From the records below, extract only the lines running from the line with "InfoAve Premium Newsletters (86, 518)" to the line with "Home (40, 123)", both lines included, reproducing them exactly.

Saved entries
=======
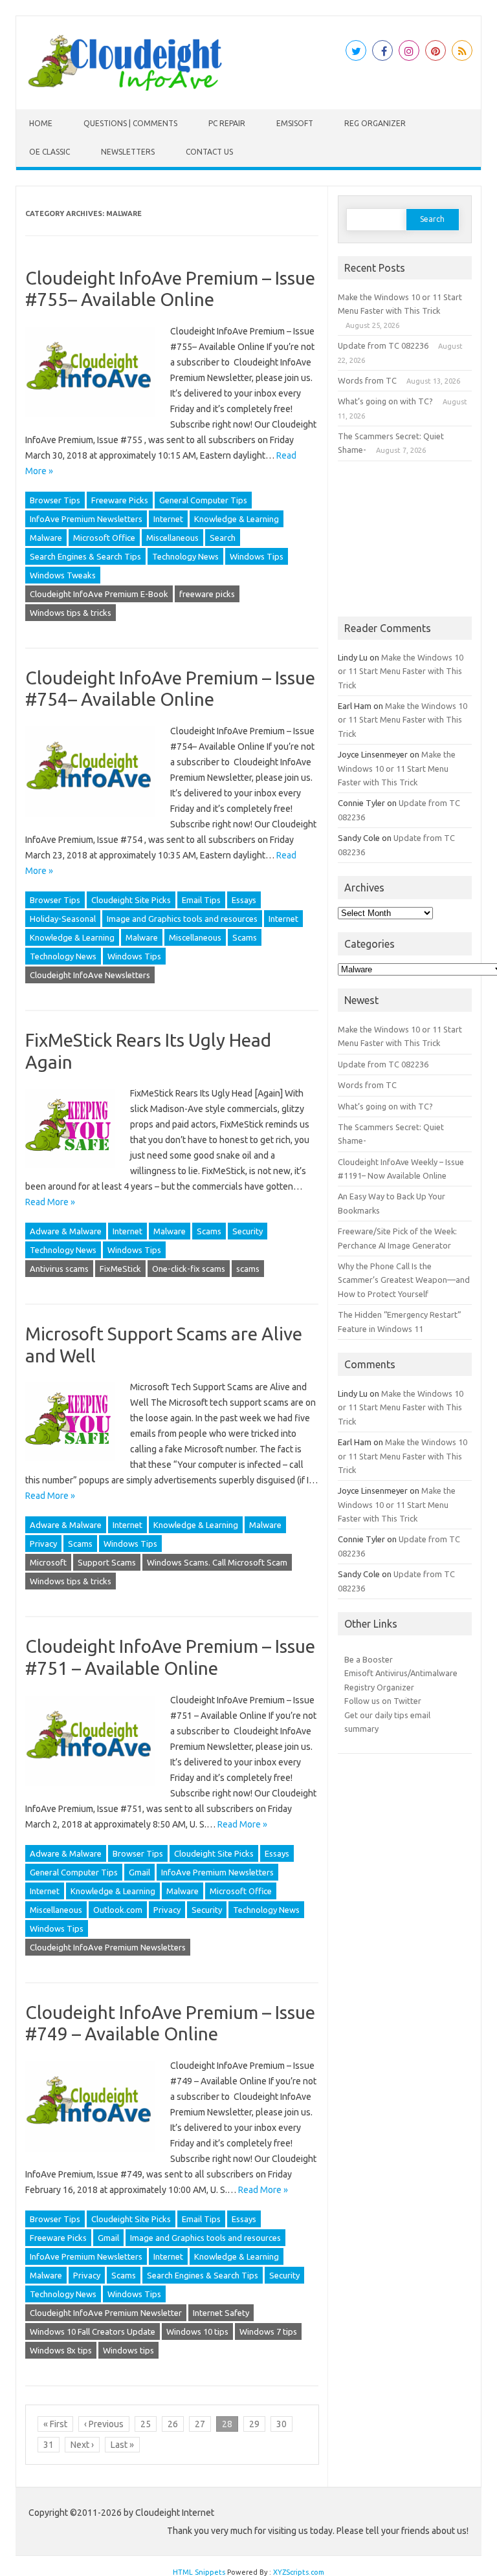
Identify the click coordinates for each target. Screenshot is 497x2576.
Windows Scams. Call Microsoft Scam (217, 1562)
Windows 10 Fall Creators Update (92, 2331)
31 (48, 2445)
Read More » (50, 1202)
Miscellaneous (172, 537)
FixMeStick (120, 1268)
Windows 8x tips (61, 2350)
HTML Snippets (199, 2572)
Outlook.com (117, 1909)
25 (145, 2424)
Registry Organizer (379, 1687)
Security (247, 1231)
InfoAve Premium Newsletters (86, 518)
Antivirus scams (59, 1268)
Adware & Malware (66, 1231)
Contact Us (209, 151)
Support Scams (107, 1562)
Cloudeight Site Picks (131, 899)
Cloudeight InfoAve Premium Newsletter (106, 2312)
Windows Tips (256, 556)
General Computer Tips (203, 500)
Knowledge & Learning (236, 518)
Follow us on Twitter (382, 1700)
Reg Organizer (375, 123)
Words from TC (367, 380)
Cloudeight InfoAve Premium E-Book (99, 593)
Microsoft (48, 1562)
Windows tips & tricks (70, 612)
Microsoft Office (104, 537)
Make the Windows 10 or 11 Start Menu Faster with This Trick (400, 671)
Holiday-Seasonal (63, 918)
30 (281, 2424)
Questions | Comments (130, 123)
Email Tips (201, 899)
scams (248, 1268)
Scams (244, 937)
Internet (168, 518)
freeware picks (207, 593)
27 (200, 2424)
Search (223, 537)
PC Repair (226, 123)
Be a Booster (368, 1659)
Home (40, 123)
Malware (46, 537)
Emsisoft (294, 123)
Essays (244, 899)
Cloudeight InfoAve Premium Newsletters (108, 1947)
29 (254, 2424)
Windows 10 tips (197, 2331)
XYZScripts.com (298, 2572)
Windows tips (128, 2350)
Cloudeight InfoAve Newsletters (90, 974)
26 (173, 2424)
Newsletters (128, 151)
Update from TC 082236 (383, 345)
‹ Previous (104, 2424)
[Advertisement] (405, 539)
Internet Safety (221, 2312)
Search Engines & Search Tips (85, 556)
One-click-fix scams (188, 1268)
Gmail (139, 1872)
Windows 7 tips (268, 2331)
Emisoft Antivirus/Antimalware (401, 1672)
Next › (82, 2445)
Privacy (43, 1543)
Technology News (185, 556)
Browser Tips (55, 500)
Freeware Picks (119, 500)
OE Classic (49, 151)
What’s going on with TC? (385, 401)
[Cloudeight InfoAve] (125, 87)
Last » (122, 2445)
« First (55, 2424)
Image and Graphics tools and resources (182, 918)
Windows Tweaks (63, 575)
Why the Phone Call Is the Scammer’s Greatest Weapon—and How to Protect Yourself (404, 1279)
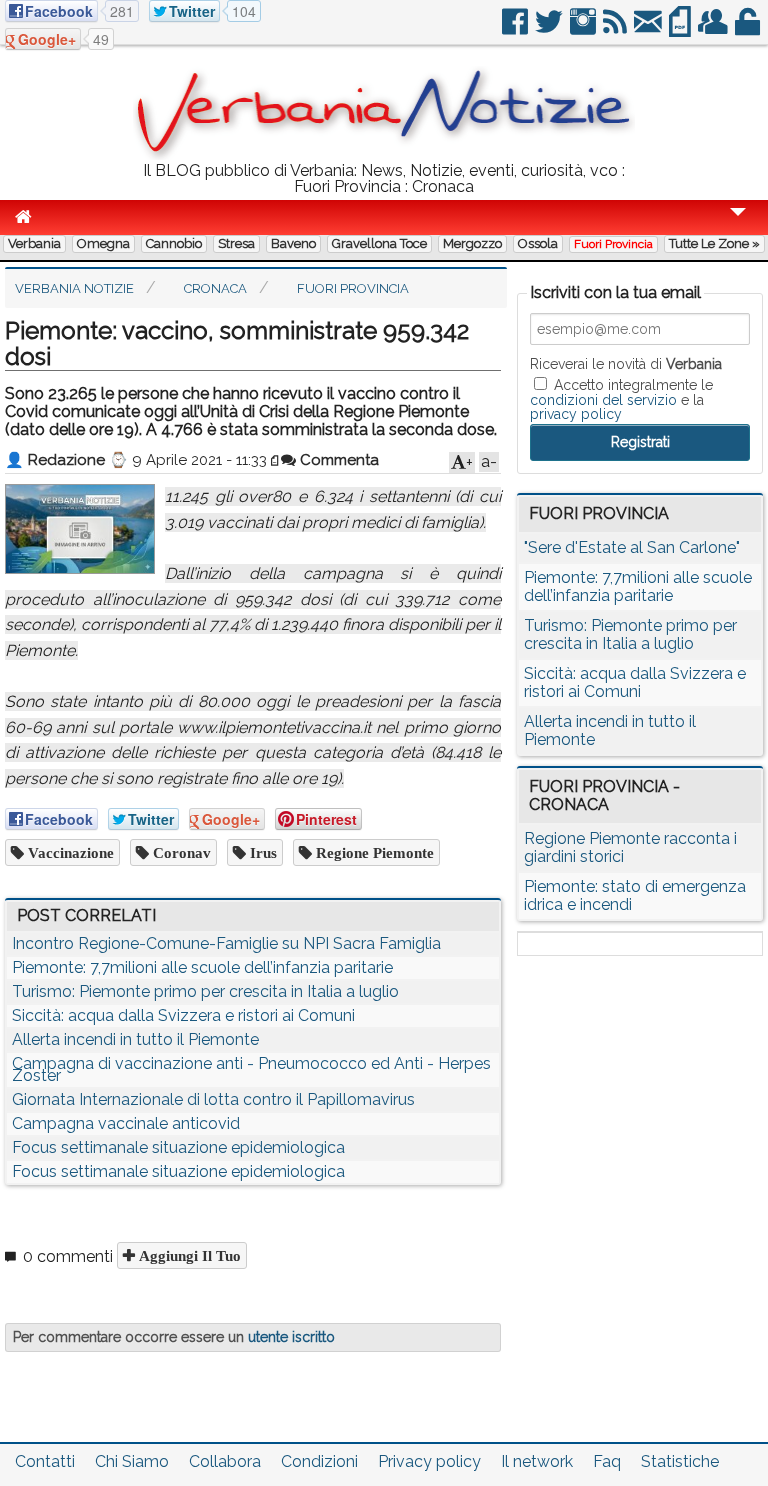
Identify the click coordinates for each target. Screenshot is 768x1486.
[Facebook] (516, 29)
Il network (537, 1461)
=======
**SOLUTION BELOW:**
InfoAve Premium Newsletters (86, 518)
Antivirus scams (59, 1268)
Adware & Malware (66, 1231)
Contact Us (209, 151)
Support Scams (107, 1562)
Cloudeight Site Picks (131, 899)
Cloudeight InfoAve Premium Newsletter (106, 2312)
Windows Tips (256, 556)
General Computer Tips (203, 500)
Knowledge & Learning (236, 518)
Follow us on Twitter (382, 1700)
Reg Organizer (375, 123)
Words from TC (367, 380)
Cloudeight InfoAve Premium E-Book (99, 593)
Microsoft (48, 1562)
Windows tips & tricks (70, 612)
Microsoft Office (104, 537)
Make the Windows 10 or 11 Start Menu Faster with This Trick (400, 671)
Holiday-Seasonal (63, 918)
30 (281, 2424)
Questions | Comments (130, 123)
Email Tips (201, 899)
scams (248, 1268)
Scams (244, 937)
Internet (168, 518)
freeware picks (207, 593)
27 (200, 2424)
Search (223, 537)
PC Repair (226, 123)
Be a Booster (368, 1659)
Home (40, 123)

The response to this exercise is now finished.